WORK TO BE COMPLETED: The entries below must be returned exactly as they stand.

GIVEN RECORDS:
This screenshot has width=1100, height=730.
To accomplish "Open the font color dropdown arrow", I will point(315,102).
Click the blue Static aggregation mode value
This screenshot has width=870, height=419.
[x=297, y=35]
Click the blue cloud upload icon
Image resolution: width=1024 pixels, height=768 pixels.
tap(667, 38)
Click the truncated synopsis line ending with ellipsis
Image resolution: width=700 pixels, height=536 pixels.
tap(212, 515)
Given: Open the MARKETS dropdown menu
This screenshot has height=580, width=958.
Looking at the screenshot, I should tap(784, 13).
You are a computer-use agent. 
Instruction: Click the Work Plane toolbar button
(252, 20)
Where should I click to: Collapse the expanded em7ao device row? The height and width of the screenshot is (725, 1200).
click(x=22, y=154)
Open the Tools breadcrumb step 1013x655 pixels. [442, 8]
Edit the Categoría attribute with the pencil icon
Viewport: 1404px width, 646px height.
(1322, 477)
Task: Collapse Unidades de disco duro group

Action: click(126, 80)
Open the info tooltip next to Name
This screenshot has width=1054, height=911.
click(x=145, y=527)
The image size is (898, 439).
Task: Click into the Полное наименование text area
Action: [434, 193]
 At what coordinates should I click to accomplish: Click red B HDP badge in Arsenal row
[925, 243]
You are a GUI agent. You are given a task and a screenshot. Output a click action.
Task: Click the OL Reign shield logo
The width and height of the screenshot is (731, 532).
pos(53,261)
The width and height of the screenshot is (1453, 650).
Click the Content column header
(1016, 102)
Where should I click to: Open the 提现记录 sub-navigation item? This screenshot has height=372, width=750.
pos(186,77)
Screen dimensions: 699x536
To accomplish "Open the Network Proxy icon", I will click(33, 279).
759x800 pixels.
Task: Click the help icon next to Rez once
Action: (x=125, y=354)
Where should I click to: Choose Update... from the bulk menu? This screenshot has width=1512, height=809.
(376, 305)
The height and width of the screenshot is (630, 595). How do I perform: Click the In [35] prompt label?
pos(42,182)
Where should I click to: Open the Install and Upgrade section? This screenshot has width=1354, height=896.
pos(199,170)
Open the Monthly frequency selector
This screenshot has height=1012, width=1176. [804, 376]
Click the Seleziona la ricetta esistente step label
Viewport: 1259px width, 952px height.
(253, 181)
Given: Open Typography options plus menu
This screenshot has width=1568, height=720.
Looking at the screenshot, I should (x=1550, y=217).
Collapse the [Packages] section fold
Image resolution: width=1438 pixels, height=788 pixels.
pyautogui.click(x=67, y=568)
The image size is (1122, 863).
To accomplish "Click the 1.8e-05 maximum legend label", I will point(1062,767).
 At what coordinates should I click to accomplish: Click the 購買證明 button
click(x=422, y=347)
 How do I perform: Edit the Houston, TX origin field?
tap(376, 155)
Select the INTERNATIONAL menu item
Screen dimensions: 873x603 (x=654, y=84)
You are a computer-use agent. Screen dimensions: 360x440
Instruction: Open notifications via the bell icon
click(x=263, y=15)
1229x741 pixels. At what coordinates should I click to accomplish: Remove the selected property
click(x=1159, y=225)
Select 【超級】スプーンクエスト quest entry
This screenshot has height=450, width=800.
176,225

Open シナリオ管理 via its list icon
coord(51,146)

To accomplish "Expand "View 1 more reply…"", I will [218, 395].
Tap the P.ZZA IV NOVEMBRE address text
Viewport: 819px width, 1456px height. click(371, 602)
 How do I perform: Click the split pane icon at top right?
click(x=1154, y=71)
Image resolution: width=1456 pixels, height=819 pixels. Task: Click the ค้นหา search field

THE ANSWER:
This screenshot has width=1100, height=730.
To accomplish "Open the font color dropdown arrow", I will point(315,102).
Click the blue Static aggregation mode value
This screenshot has width=870, height=419.
[x=297, y=35]
Click the blue cloud upload icon
Image resolution: width=1024 pixels, height=768 pixels.
tap(667, 38)
Click the truncated synopsis line ending with ellipsis
Image resolution: width=700 pixels, height=536 pixels.
tap(212, 515)
Given: Open the MARKETS dropdown menu
This screenshot has height=580, width=958.
Looking at the screenshot, I should tap(784, 13).
You are a computer-use agent. 
Instruction: Click the Work Plane toolbar button
(252, 20)
Where should I click to: Collapse the expanded em7ao device row? The height and width of the screenshot is (725, 1200).
click(x=22, y=154)
Open the Tools breadcrumb step 1013x655 pixels. [442, 8]
Edit the Categoría attribute with the pencil icon
Viewport: 1404px width, 646px height.
(1322, 477)
Task: Collapse Unidades de disco duro group

Action: click(126, 80)
Open the info tooltip next to Name
This screenshot has width=1054, height=911.
click(x=145, y=527)
The image size is (898, 439).
Task: Click into the Полное наименование text area
Action: [434, 193]
 At what coordinates should I click to accomplish: Click red B HDP badge in Arsenal row
[925, 243]
You are a GUI agent. You are given a task and a screenshot. Output a click action.
Task: Click the OL Reign shield logo
The width and height of the screenshot is (731, 532).
pos(53,261)
The width and height of the screenshot is (1453, 650).
Click the Content column header
(1016, 102)
Where should I click to: Open the 提现记录 sub-navigation item? This screenshot has height=372, width=750.
pos(186,77)
Screen dimensions: 699x536
To accomplish "Open the Network Proxy icon", I will click(33, 279).
759x800 pixels.
Task: Click the help icon next to Rez once
Action: (x=125, y=354)
Where should I click to: Choose Update... from the bulk menu? This screenshot has width=1512, height=809.
(376, 305)
The height and width of the screenshot is (630, 595). How do I perform: Click the In [35] prompt label?
pos(42,182)
Where should I click to: Open the Install and Upgrade section? This screenshot has width=1354, height=896.
pos(199,170)
Open the Monthly frequency selector
This screenshot has height=1012, width=1176. [804, 376]
Click the Seleziona la ricetta esistente step label
Viewport: 1259px width, 952px height.
(253, 181)
Given: Open Typography options plus menu
This screenshot has width=1568, height=720.
Looking at the screenshot, I should (x=1550, y=217).
Collapse the [Packages] section fold
Image resolution: width=1438 pixels, height=788 pixels.
pyautogui.click(x=67, y=568)
The image size is (1122, 863).
To accomplish "Click the 1.8e-05 maximum legend label", I will point(1062,767).
 At what coordinates should I click to accomplish: Click the 購買證明 button
click(x=422, y=347)
 How do I perform: Edit the Houston, TX origin field?
tap(376, 155)
Select the INTERNATIONAL menu item
Screen dimensions: 873x603 (x=654, y=84)
You are a computer-use agent. Screen dimensions: 360x440
Instruction: Open notifications via the bell icon
click(x=263, y=15)
1229x741 pixels. At what coordinates should I click to accomplish: Remove the selected property
click(x=1159, y=225)
Select 【超級】スプーンクエスト quest entry
This screenshot has height=450, width=800.
176,225

Open シナリオ管理 via its list icon
coord(51,146)

To accomplish "Expand "View 1 more reply…"", I will [218, 395].
Tap the P.ZZA IV NOVEMBRE address text
Viewport: 819px width, 1456px height. click(371, 602)
 How do I perform: Click the split pane icon at top right?
click(x=1154, y=71)
Image resolution: width=1456 pixels, height=819 pixels. Task: Click the ค้นหา search field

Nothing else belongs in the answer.